Anything that is part of Outer should have access to all of Outer's members, public or private.
Edit: your compiler is correct, var is not a member of Inner. But if you have a reference or pointer to an instance of Outer, it could access that.
First of all, you are trying to access non-static member var outside the class which is not allowed in C++.
Mark's answer is correct.
Anything that is part of Outer should have access to all of Outer's members, public or private.
So you can do two things, either declare var as static or use a reference of an instance of the outer class to access 'var' (because a friend class or function also needs reference to access private data).
Static var
Change var to static If you don't want var to be associated with the instances of the class.
#include <iostream>
class Outer {
private:
static const char* const MYCONST;
static int var;
public:
class Inner {
public:
Inner() {
Outer::var = 1;
}
void func() ;
};
};
int Outer::var = 0;
void Outer::Inner::func() {
std::cout << "var: "<< Outer::var;
}
int main() {
Outer outer;
Outer::Inner inner;
inner.func();
}
Output- var: 1
Non-static var
An object's reference is a must to access any non-static member variables.
#include <iostream>
class Outer {
private:
static const char* const MYCONST;
int var;
public:
class Inner {
public:
Inner(Outer &outer) {
outer.var = 1;
}
void func(const Outer &outer) ;
};
};
void Outer::Inner::func(const Outer &outer) {
std::cout << "var: "<< outer.var;
}
int main() {
Outer outer;
Outer::Inner inner(outer);
inner.func(outer);
}
Output- var: 1
Edit - External links are links to my Blog.

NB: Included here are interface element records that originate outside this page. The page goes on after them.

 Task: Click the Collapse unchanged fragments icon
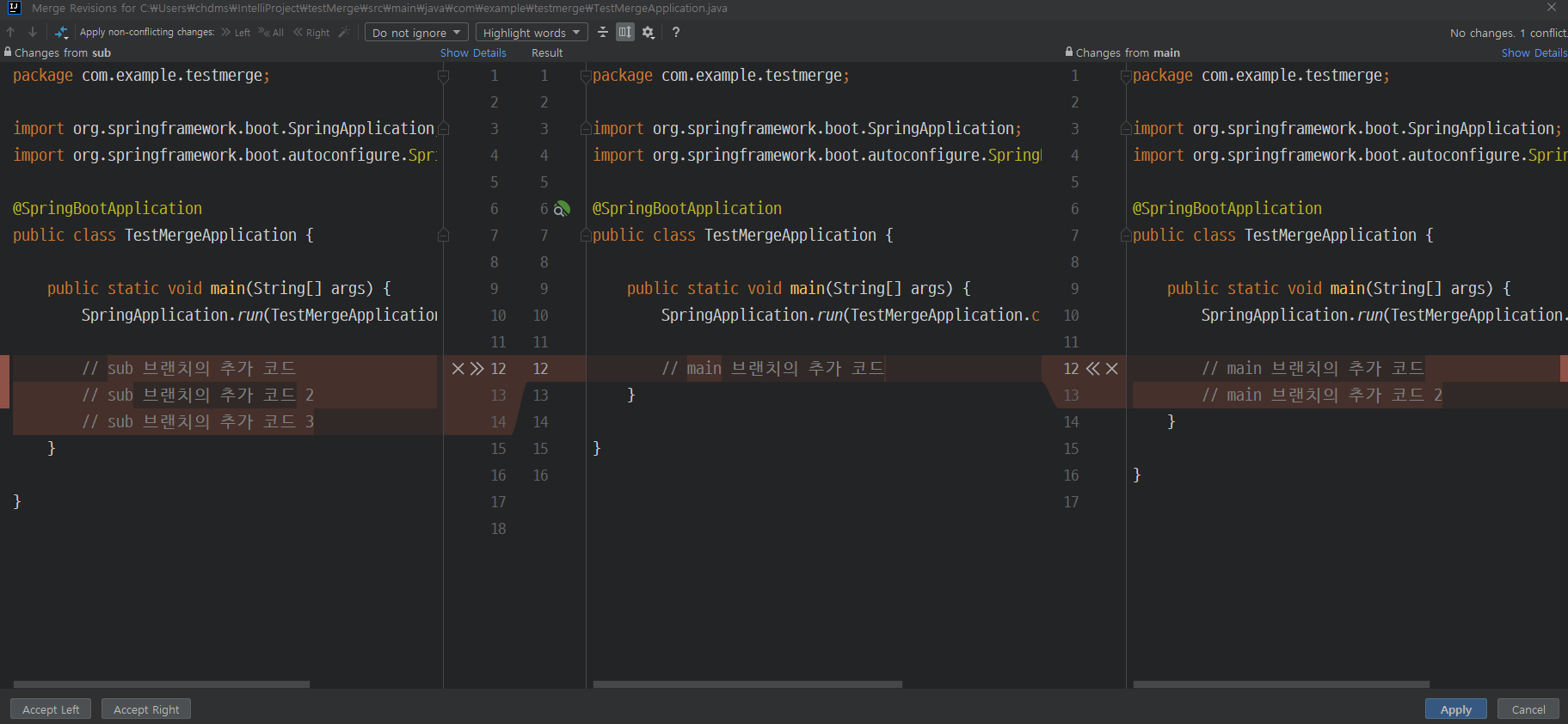coord(603,33)
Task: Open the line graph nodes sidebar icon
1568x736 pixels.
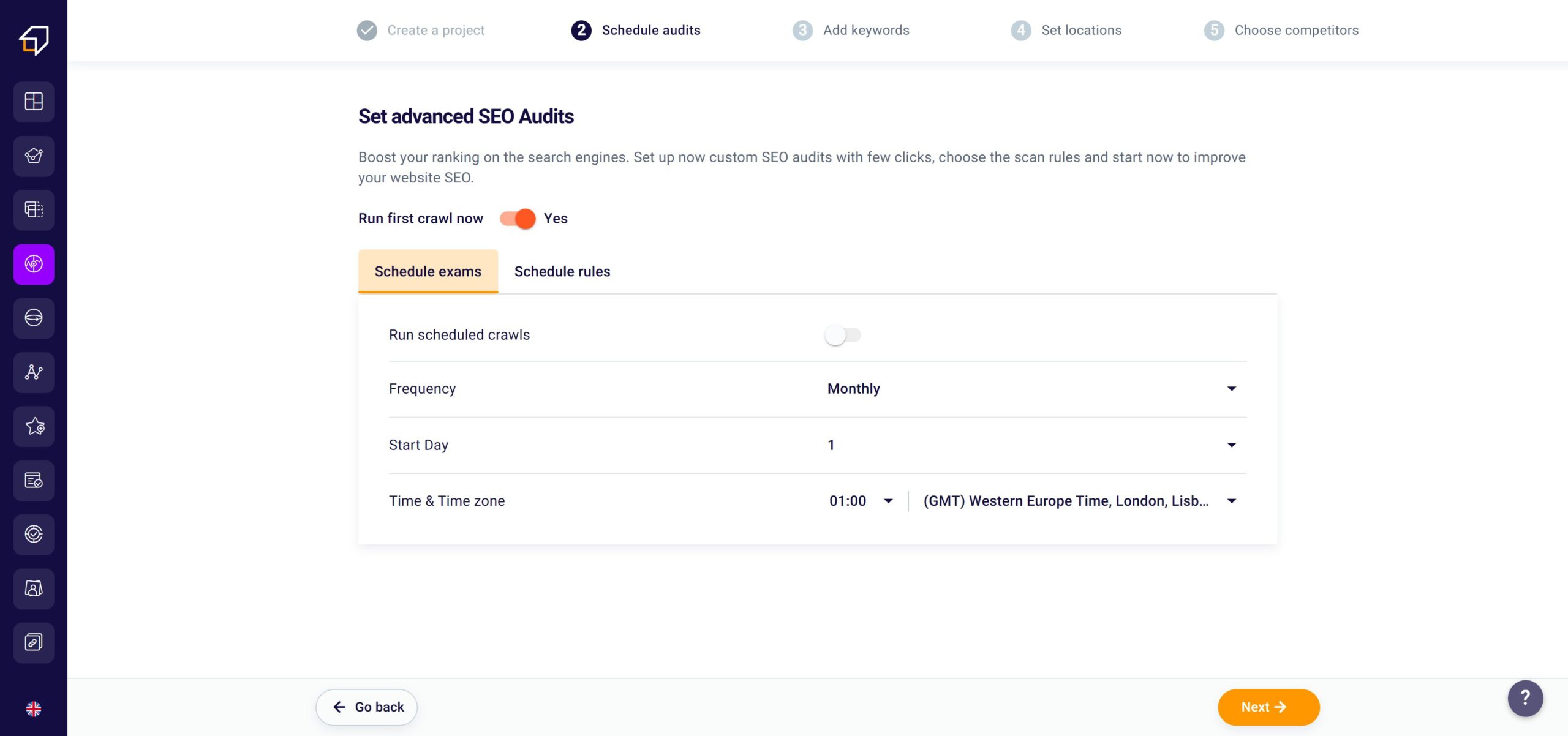Action: click(34, 372)

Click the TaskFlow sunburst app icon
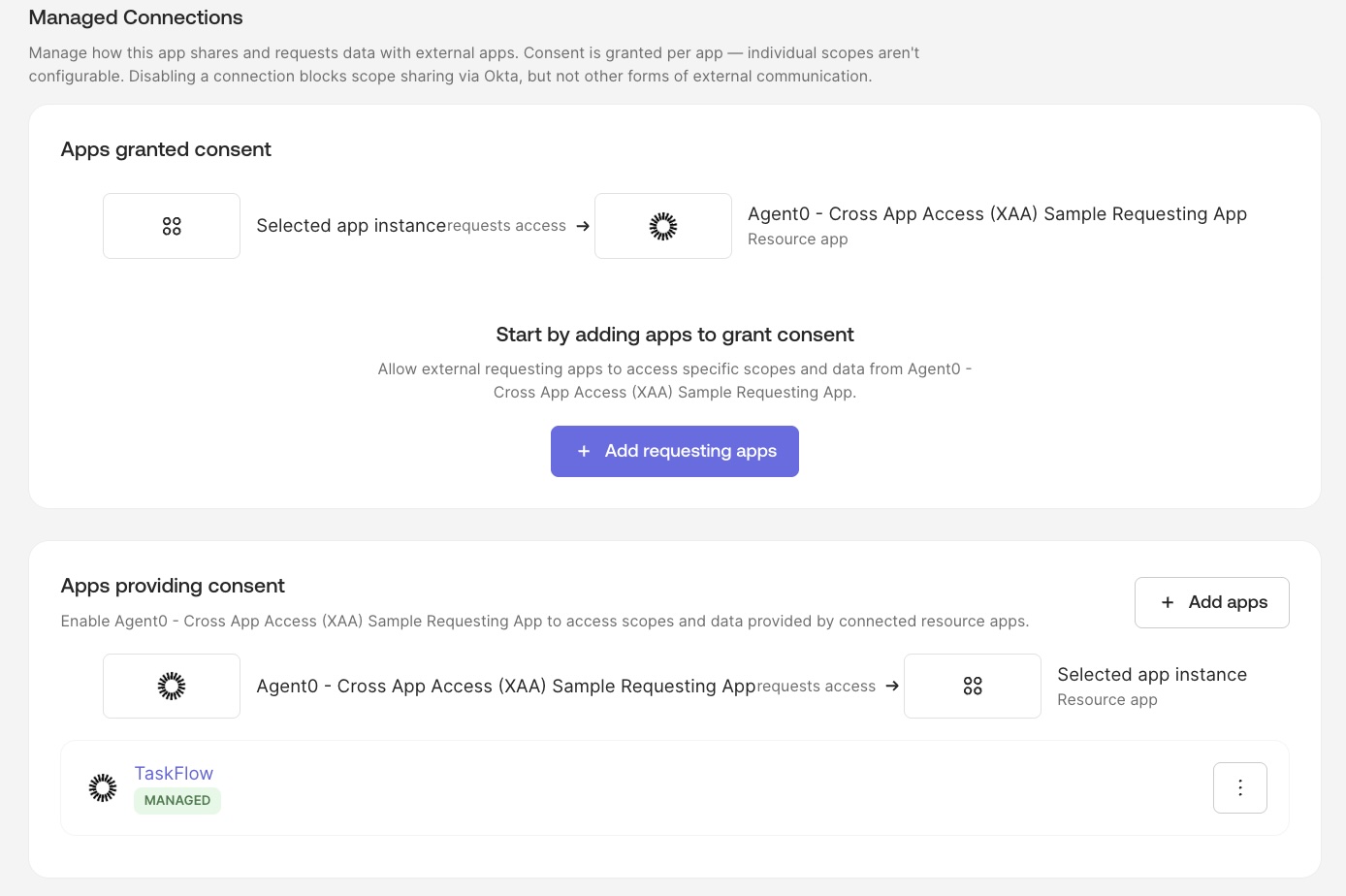pos(103,787)
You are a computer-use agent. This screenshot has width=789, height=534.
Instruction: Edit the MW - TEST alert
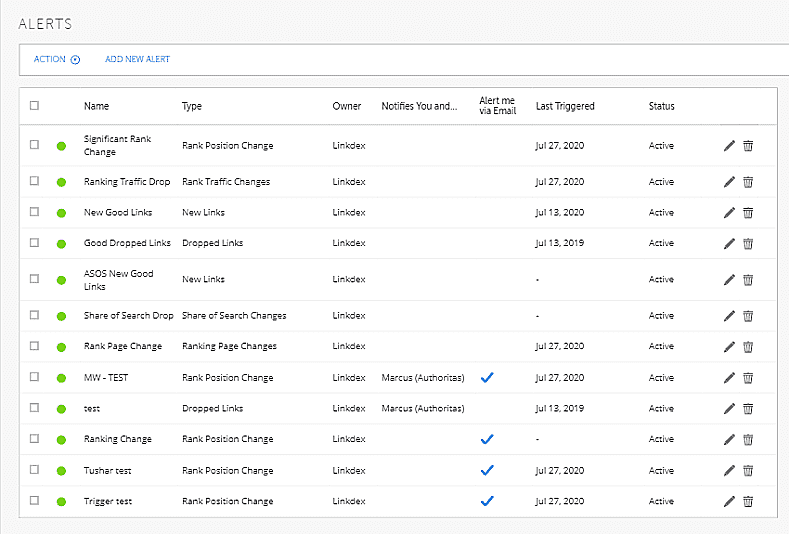click(729, 378)
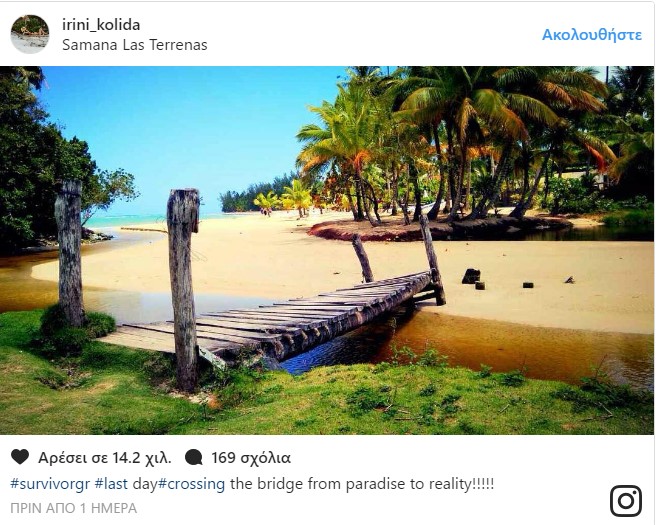Viewport: 659px width, 525px height.
Task: Follow the account with the Ακολουθήστε button
Action: click(x=592, y=34)
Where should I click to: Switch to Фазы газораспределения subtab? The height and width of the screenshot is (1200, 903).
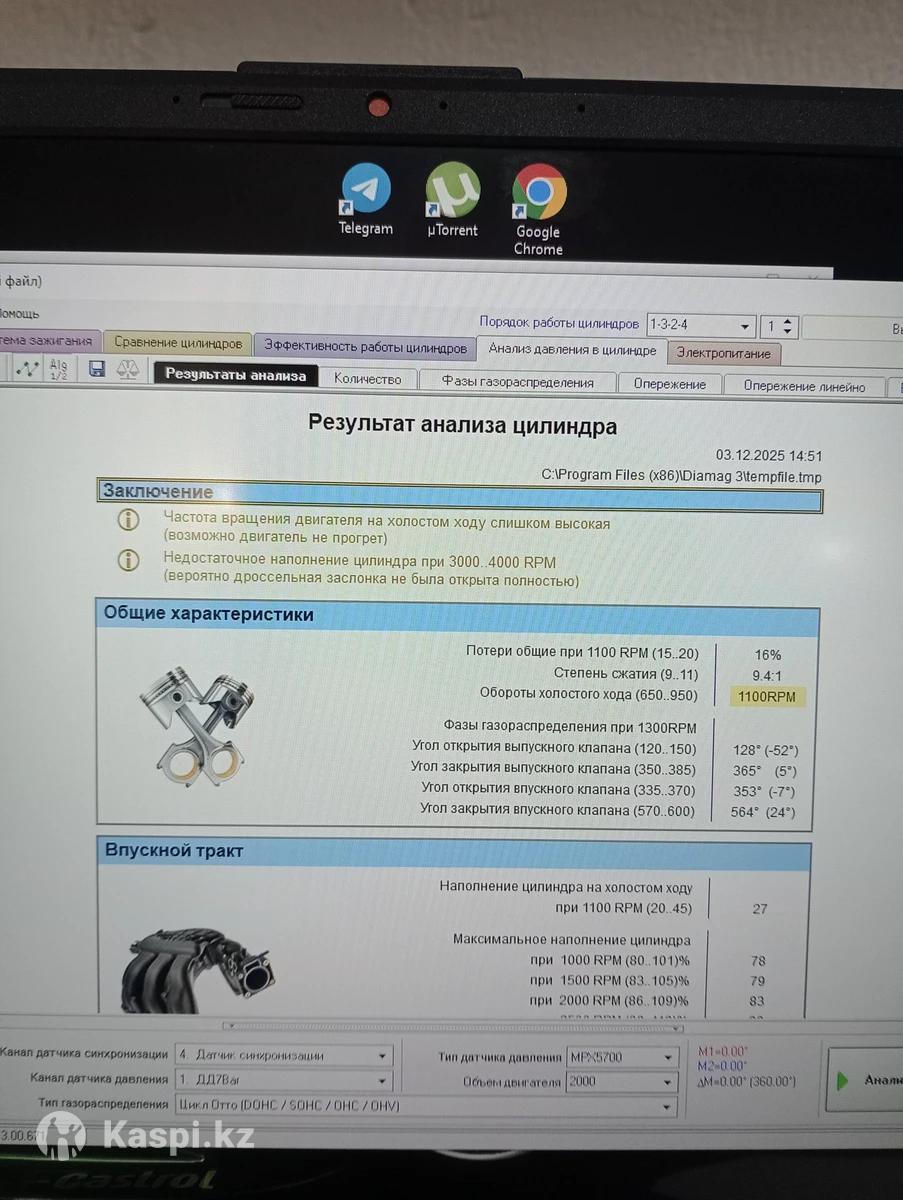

var is not a member of inner class.
To access var, a pointer or reference to an outer class instance should be used. e.g. pOuter->var will work if the inner class is a friend of outer, or, var is public, if one follows C++ standard strictly.
Some compilers treat inner classes as the friend of the outer, but some may not. See this document for IBM compiler:
"A nested class is declared within the scope of another class. The name of a nested class is local to its enclosing class. Unless you use explicit pointers, references, or object names, declarations in a nested class can only use visible constructs, including type names, static members, and enumerators from the enclosing class and global variables.
Member functions of a nested class follow regular access rules and have no special access privileges to members of their enclosing classes. Member functions of the enclosing class have no special access to members of a nested class."